TASK ITEM:
Output must consist only of the lines of the material below from the one with "You are a GUI" through the one with "This screenshot has", each reproduced exactly; no pictures belong in it.

PROVIDED RECORDS:

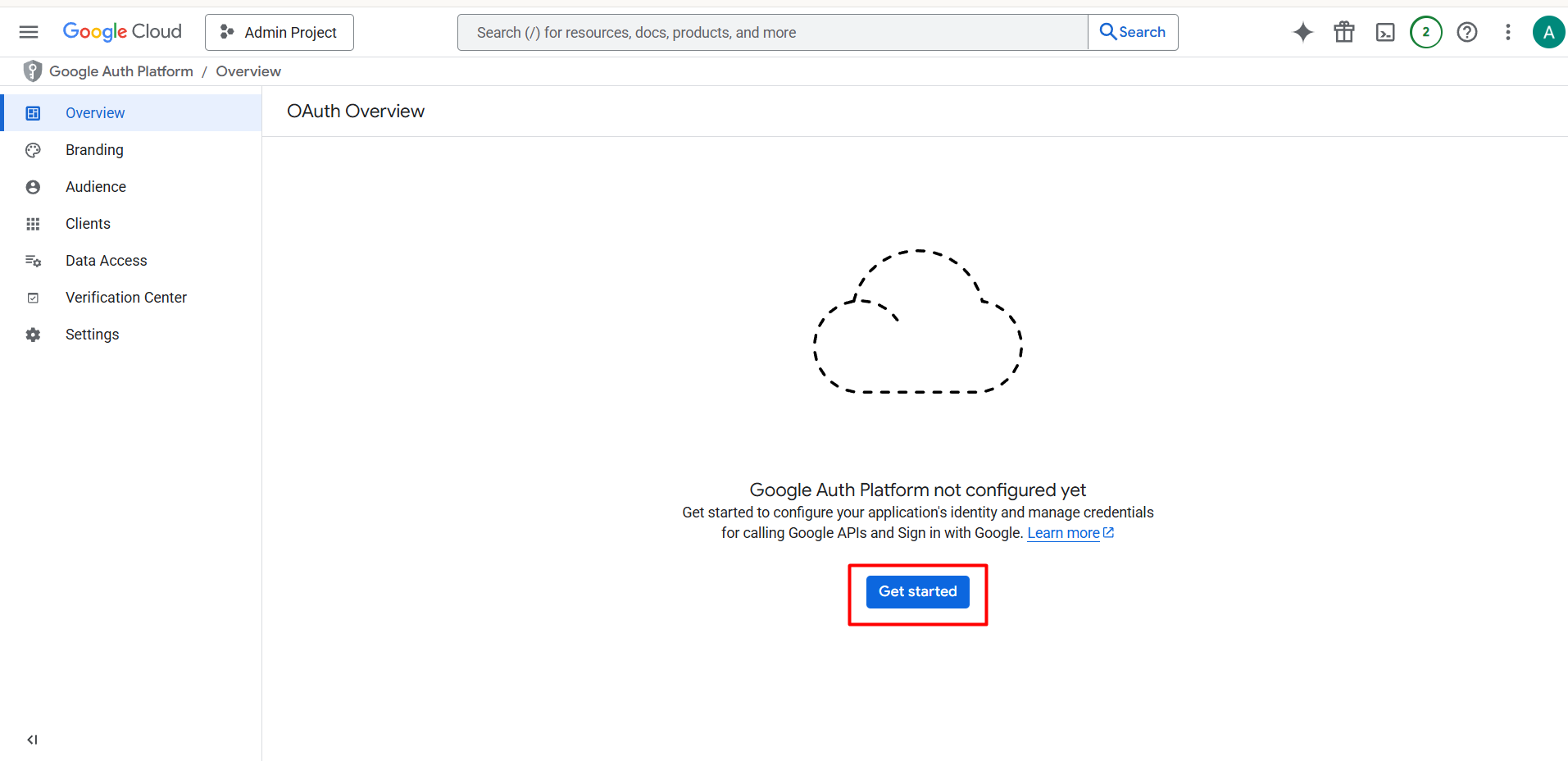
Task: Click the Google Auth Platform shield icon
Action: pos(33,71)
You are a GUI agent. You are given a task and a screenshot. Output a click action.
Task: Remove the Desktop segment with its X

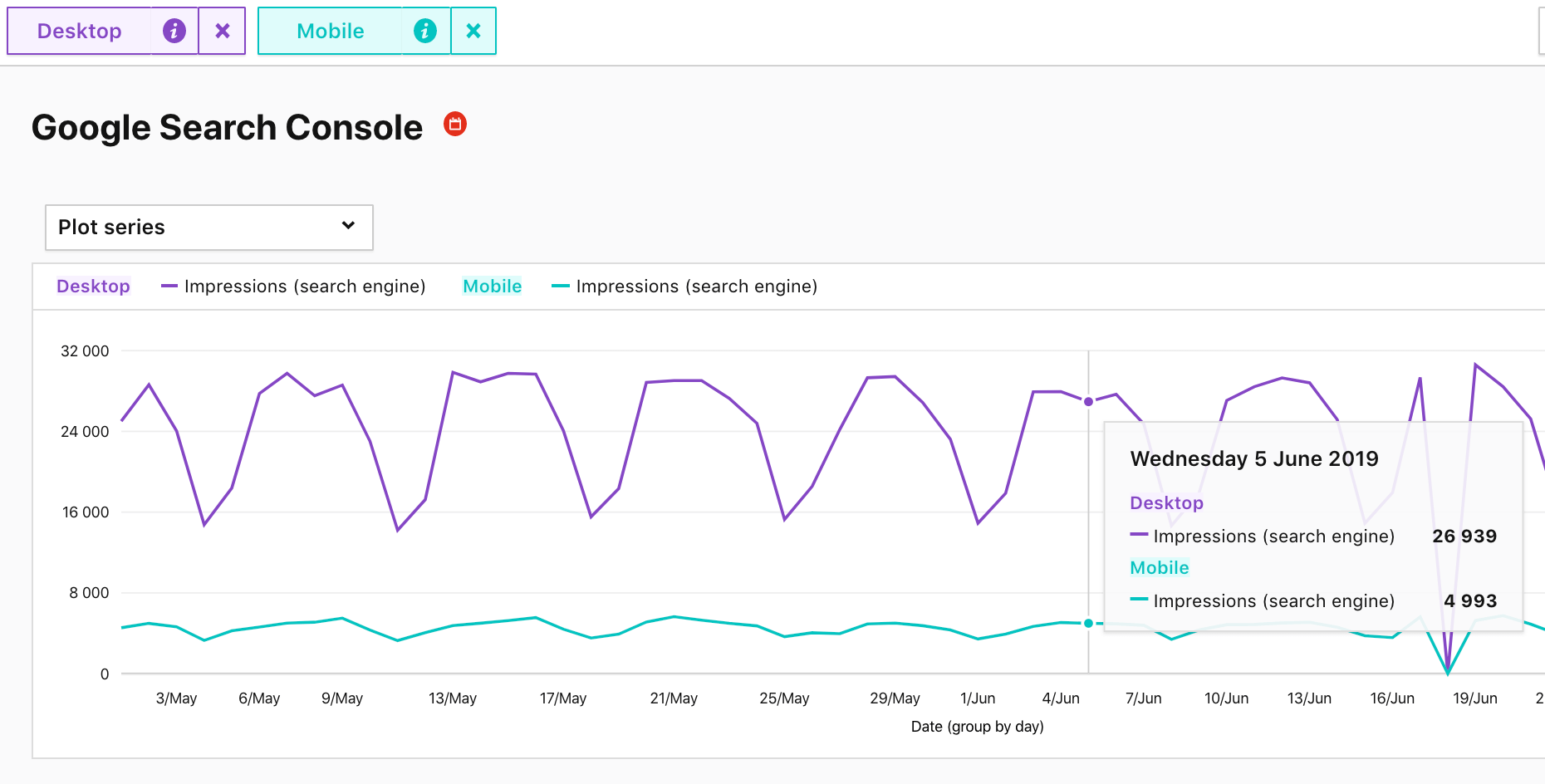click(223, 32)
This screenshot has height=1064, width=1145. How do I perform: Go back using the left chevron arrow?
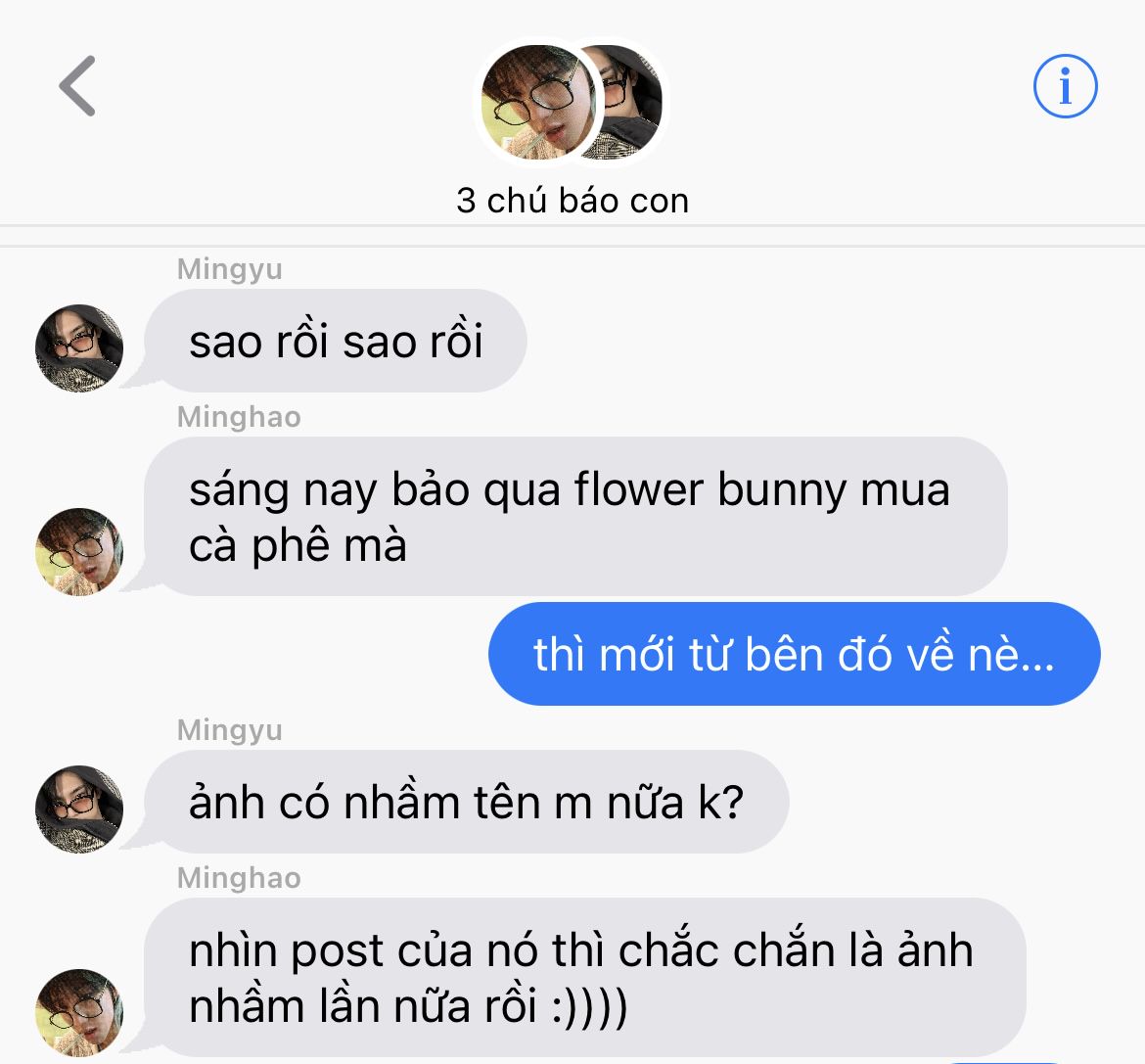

==

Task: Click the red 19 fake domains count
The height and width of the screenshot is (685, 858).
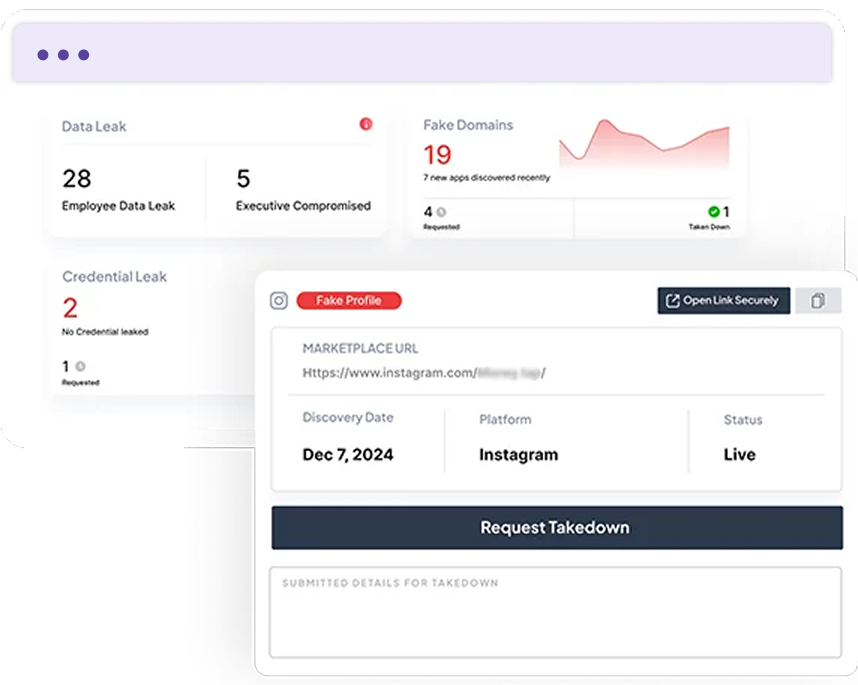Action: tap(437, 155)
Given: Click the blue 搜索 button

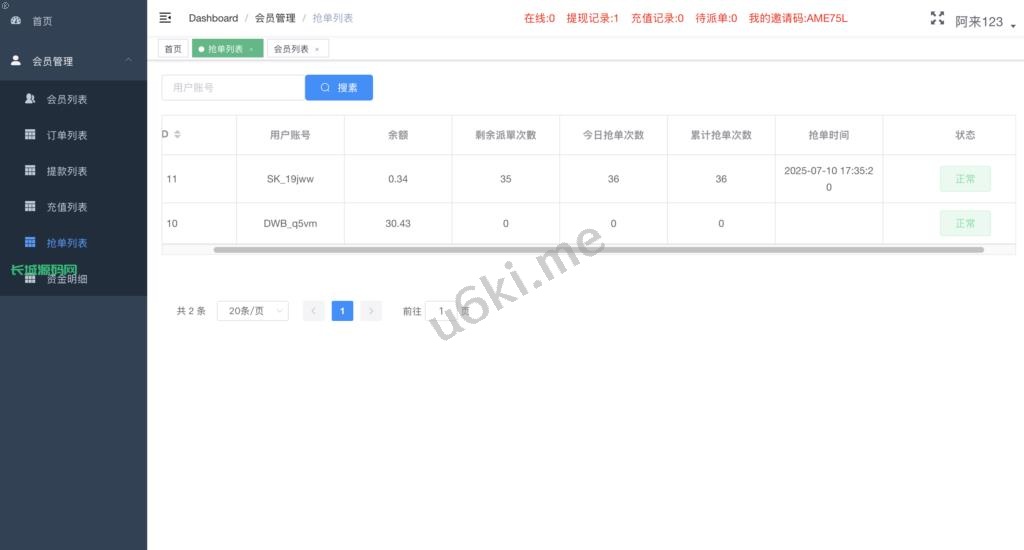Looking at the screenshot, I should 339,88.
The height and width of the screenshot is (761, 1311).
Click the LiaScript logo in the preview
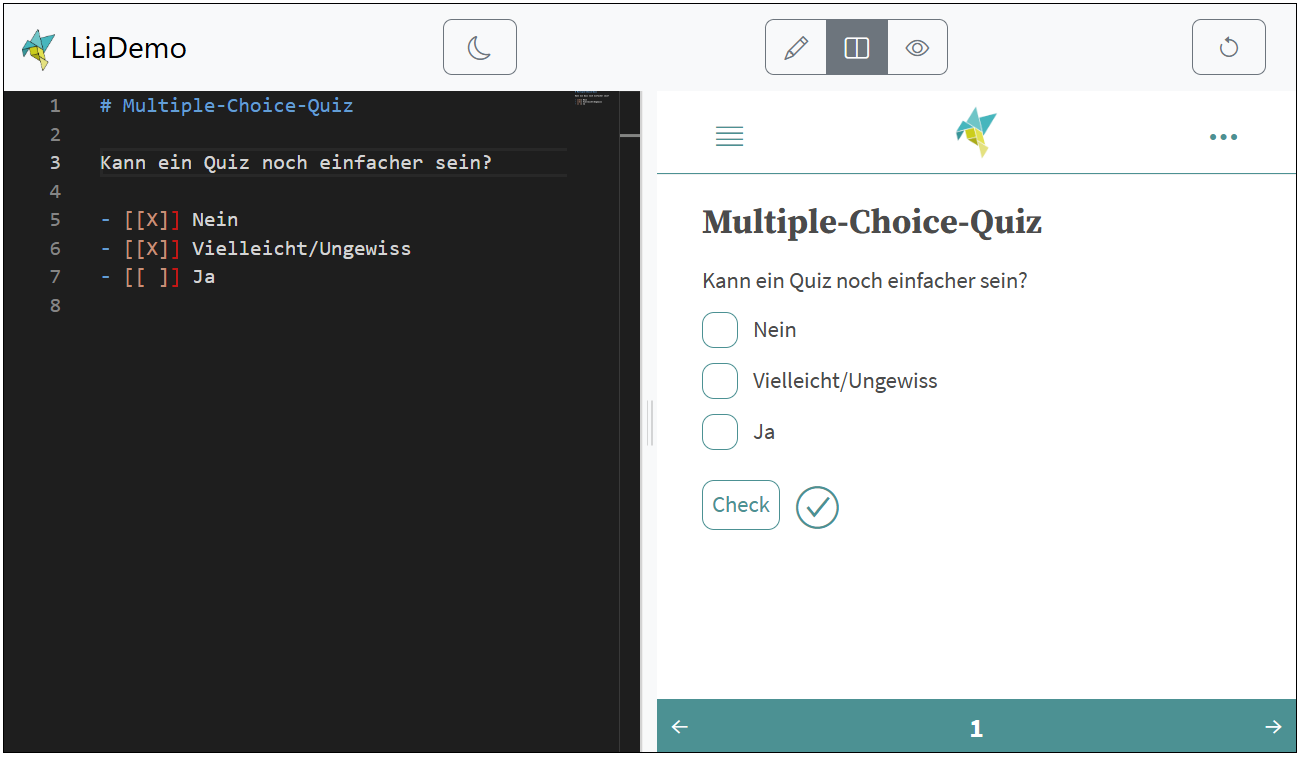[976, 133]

--

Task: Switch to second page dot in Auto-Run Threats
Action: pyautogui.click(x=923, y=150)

ANSWER BELOW:
You are a GUI agent. You are given a task and a screenshot. Output a click action.
Task: Remove the Desktop segment with its X

click(223, 32)
This screenshot has height=1064, width=1145. How do I perform: Go back using the left chevron arrow?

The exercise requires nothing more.